> **EXTRACT PROVIDED**:
=== Section Start ===

1 out of 16 men in Asia has some genetic legacy of Gengis Khan 'cuz he was a 'super-breeder'....
The opposite of that is true as well--if you self-select the healthiest males out of the gene pool, so end up with a lot of defects.
It works that way in every other species on the earth and it works that way for us....
Instead of just crapping on it, why don't you descend from your mountain-top of genetic knowledge and enlighten us?
I believe that 1 in 200 people in the world today is descended from old Genghis.
The problem is that the Human genome is very large, Human Beings are a great deal more similar than they are different and Human generation sizes are quite long. I know it seems to make logical sense - if the healthiest males are killed before they have children, their genetic heritage is not passed on, and it is up to weaklings and deviants to breed the next generation. Aside from the fact that beliefs and pyschology and mental prowess are only partly genetic in origin, these things take an enormous time to affect.
For example. If all the people who have multiple sclerosis were forbidden to have children, then yes, you would indeed halve the incidence of multiple sclerosis - in 10,000 years! (By which time there will probably be a cure).

=== Section End ===

> **WORK INSTRUCTIONS**:
Answer these questions from the genetics discussion:
1. What share of men in Asia carry some genetic legacy of Genghis Khan?
2. What share of people in the world today does one post say are descended from Genghis?
3. How long would it take to halve the incidence of multiple sclerosis if everyone who has it were forbidden to have children?
Rely solely on the genetics discussion above when responding.

> **EXERCISE DATA**:
=== Section Start ===

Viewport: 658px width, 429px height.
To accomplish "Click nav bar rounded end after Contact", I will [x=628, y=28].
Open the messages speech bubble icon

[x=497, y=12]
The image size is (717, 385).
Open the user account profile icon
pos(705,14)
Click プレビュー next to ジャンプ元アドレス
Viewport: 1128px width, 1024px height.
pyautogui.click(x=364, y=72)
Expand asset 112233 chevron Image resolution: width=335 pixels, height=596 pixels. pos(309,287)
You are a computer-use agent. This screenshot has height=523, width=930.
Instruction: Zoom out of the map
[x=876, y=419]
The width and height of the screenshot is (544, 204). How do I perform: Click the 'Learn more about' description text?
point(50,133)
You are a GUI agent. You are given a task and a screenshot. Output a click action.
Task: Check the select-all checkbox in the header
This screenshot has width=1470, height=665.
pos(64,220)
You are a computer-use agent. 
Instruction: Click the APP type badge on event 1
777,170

=== Section End ===
=== Section Start ===

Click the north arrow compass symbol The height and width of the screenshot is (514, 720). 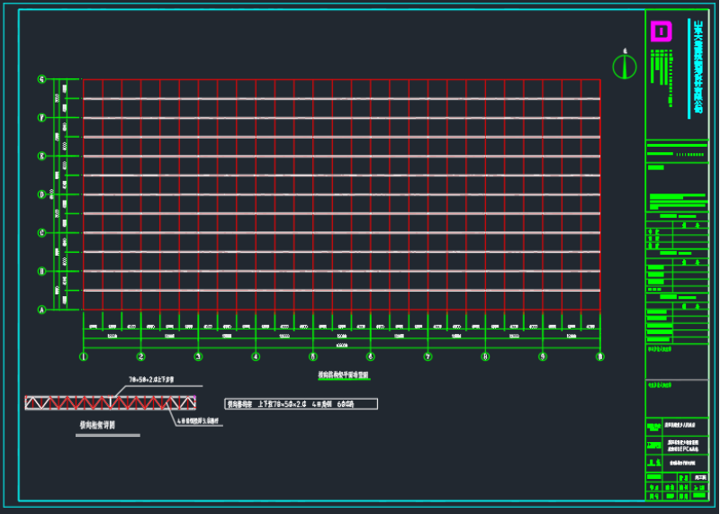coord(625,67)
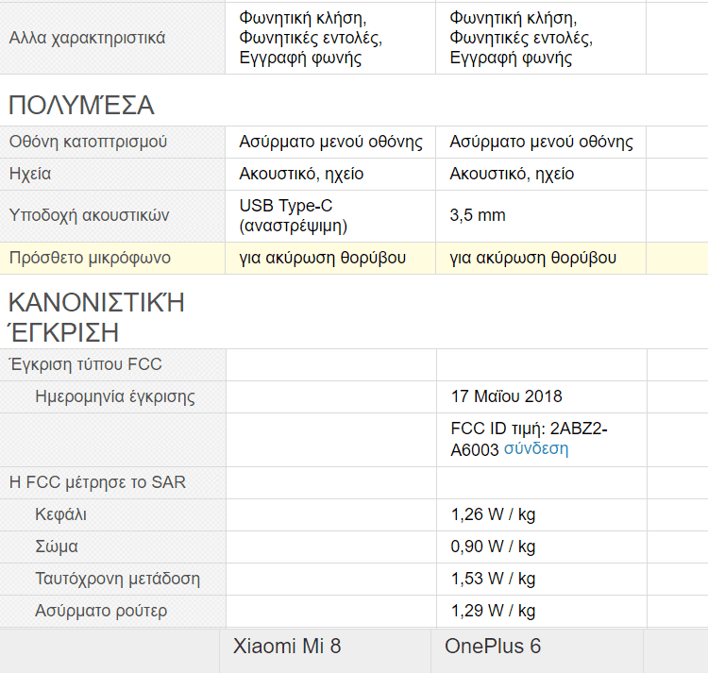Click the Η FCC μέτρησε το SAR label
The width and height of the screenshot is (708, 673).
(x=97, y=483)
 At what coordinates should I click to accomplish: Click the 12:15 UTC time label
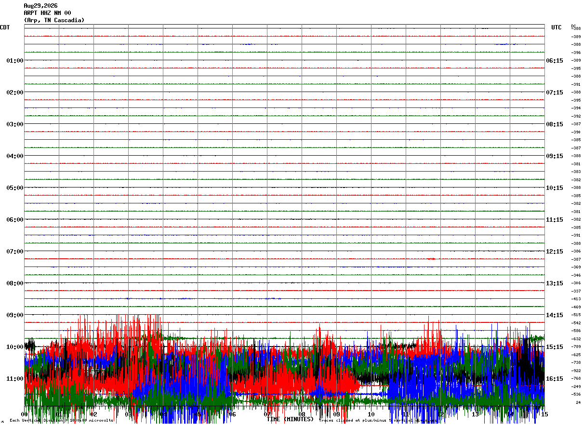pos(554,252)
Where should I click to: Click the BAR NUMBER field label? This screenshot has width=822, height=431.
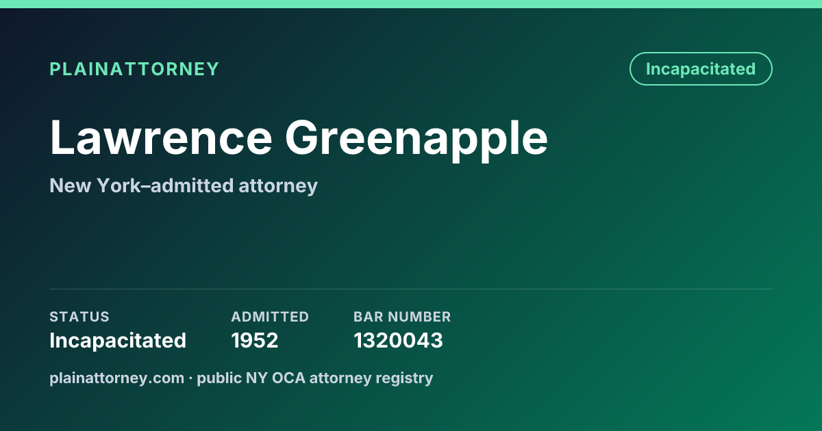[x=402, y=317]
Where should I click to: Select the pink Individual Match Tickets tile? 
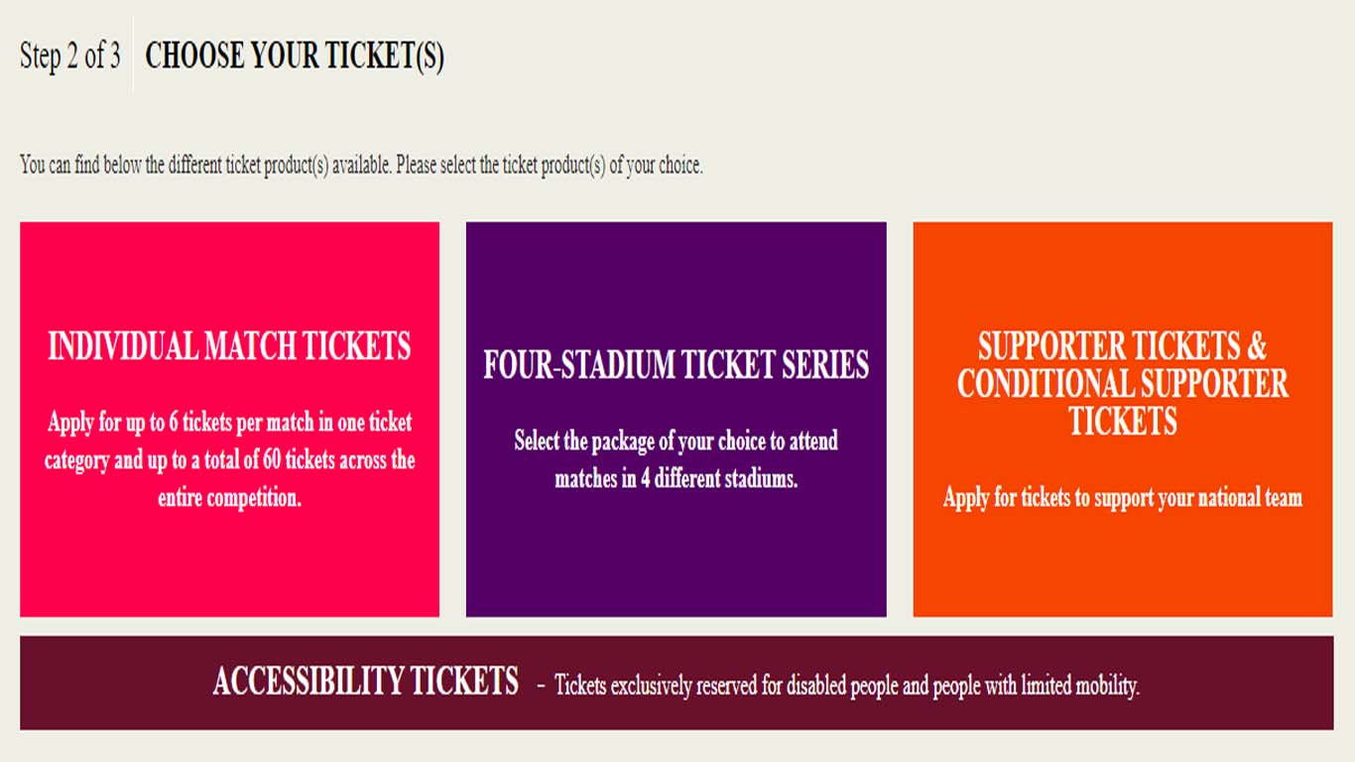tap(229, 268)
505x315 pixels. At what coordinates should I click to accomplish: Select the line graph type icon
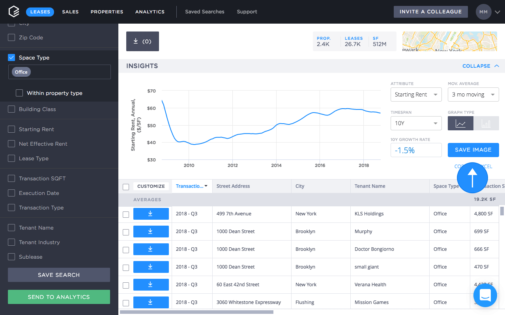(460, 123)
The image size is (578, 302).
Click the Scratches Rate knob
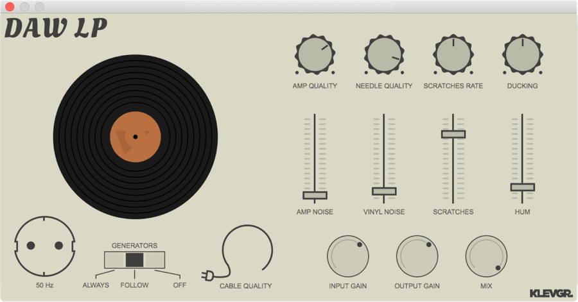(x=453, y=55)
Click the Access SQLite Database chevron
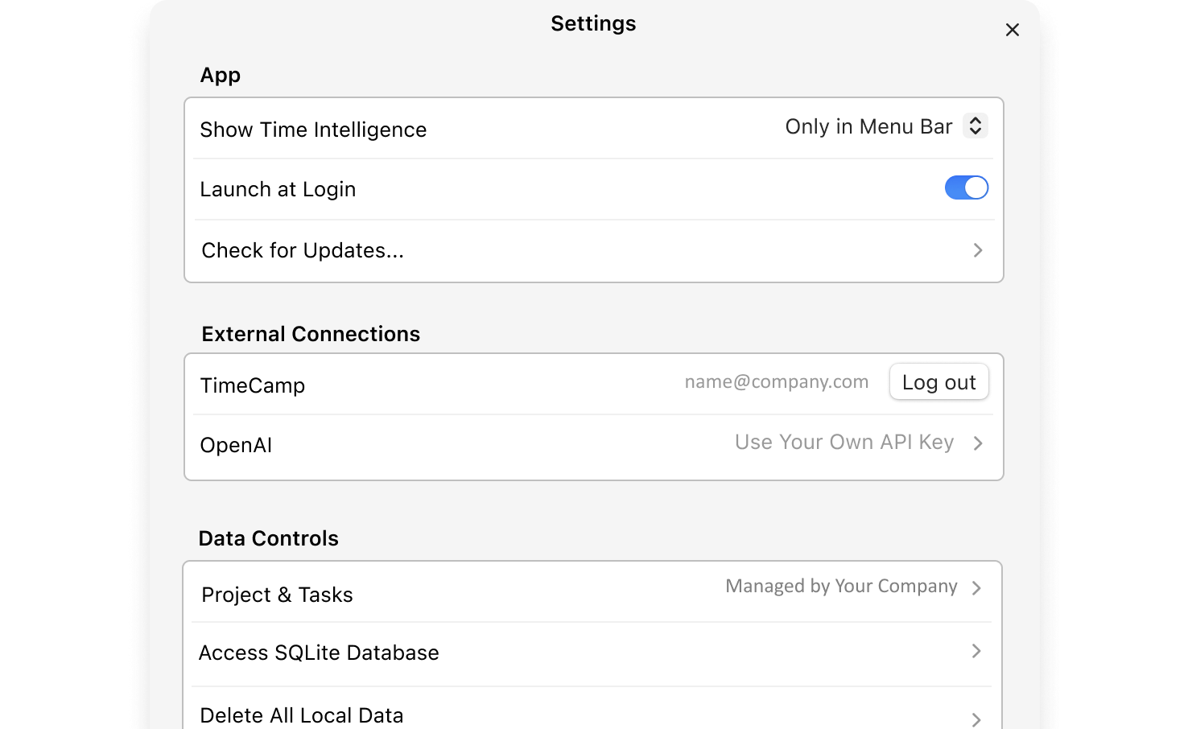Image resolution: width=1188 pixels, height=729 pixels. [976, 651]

=== Section End ===

> **RESPONSE AREA**:
1. 1 out of 16
2. 1 in 200
3. 10,000 years